Collected data entries
####################
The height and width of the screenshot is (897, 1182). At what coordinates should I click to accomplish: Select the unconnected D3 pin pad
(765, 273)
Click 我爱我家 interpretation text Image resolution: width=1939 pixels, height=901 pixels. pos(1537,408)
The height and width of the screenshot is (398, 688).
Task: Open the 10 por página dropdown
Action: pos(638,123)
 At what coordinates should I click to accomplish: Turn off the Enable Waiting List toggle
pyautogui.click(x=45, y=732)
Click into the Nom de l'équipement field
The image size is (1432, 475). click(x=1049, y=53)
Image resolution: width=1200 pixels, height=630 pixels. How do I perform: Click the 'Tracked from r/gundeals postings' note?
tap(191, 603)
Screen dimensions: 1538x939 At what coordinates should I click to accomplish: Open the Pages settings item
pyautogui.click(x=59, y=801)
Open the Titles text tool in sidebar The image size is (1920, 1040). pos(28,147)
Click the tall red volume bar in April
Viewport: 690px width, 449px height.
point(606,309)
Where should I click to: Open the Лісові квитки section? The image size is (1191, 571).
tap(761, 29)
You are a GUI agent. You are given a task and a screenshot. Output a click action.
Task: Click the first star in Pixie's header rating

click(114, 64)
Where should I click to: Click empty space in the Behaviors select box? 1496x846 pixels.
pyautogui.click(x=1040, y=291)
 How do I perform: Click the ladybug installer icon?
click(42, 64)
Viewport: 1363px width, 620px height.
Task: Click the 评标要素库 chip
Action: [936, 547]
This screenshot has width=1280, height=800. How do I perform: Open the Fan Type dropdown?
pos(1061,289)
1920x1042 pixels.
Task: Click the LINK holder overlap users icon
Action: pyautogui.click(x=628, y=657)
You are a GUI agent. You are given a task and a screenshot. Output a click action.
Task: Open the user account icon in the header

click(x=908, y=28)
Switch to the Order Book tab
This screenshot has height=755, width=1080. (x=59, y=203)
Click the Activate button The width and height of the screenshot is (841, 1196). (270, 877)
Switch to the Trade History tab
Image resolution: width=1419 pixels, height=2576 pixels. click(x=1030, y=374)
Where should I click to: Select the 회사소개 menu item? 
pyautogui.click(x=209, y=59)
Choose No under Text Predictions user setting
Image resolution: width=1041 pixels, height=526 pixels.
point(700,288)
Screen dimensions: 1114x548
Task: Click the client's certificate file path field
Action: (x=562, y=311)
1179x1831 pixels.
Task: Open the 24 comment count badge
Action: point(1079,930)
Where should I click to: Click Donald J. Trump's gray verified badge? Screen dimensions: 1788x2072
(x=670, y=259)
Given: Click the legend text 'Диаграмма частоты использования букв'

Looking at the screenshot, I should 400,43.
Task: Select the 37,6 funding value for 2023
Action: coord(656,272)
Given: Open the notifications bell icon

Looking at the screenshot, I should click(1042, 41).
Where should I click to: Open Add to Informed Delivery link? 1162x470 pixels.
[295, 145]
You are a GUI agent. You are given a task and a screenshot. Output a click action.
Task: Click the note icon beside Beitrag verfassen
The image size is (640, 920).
####################
ACTIVITY —
What goes in the answer is the run of lines from the one holding "Where should I click to: Select" to the end of the entries, reproduced exactly and with nothing else.

EXPECTED ANSWER —
Where should I click to: Select the 회사소개 menu item? 
pyautogui.click(x=209, y=59)
Choose No under Text Predictions user setting
Image resolution: width=1041 pixels, height=526 pixels.
point(700,288)
Screen dimensions: 1114x548
Task: Click the client's certificate file path field
Action: (x=562, y=311)
1179x1831 pixels.
Task: Open the 24 comment count badge
Action: point(1079,930)
Where should I click to: Click Donald J. Trump's gray verified badge? Screen dimensions: 1788x2072
(x=670, y=259)
Given: Click the legend text 'Диаграмма частоты использования букв'

Looking at the screenshot, I should 400,43.
Task: Select the 37,6 funding value for 2023
Action: coord(656,272)
Given: Open the notifications bell icon

Looking at the screenshot, I should click(1042, 41).
Where should I click to: Open Add to Informed Delivery link? 1162x470 pixels.
[295, 145]
You are a GUI agent. You are given a task and a screenshot. Output a click action.
Task: Click the note icon beside Beitrag verfassen
The image size is (640, 920).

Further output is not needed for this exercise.